→ **EXERCISE OBJECTIVE**: Where a line below holds the string "agent", that line goes into the answer.

→ **DATA**:
==========
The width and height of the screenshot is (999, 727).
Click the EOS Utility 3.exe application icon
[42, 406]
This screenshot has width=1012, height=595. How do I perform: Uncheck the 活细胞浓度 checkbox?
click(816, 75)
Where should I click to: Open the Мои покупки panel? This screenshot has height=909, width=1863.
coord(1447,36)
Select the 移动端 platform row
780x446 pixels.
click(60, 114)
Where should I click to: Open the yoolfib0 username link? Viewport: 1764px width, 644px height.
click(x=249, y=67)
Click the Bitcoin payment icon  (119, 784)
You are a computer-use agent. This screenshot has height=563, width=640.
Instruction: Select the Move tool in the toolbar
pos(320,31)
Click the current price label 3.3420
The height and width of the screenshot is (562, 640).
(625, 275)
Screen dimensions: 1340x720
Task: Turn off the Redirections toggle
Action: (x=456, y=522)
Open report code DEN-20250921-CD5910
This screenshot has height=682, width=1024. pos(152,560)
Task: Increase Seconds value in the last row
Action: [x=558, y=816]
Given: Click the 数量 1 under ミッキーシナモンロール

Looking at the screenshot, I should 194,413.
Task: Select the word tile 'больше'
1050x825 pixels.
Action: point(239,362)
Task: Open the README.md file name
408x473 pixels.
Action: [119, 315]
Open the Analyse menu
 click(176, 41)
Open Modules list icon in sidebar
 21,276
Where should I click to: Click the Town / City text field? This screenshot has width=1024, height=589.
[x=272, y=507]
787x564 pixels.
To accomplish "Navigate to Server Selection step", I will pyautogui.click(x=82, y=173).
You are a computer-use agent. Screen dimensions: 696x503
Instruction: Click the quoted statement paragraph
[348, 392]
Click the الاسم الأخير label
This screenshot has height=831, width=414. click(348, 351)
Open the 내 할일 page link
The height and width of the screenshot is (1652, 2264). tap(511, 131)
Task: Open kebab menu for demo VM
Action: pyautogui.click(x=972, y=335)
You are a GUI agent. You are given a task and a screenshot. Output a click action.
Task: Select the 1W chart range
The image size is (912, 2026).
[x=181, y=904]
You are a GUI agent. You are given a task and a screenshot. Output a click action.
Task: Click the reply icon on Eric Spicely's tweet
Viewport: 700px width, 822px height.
==========
→ **REPLY**:
You are a computer-use agent. This screenshot has height=563, width=640.
You are a computer-use agent. Screen dimensions: 696x503
You are a GUI agent. You are given a task and a screenshot. Output a click action.
You are a GUI agent. You are given a task and a screenshot. Output a click action.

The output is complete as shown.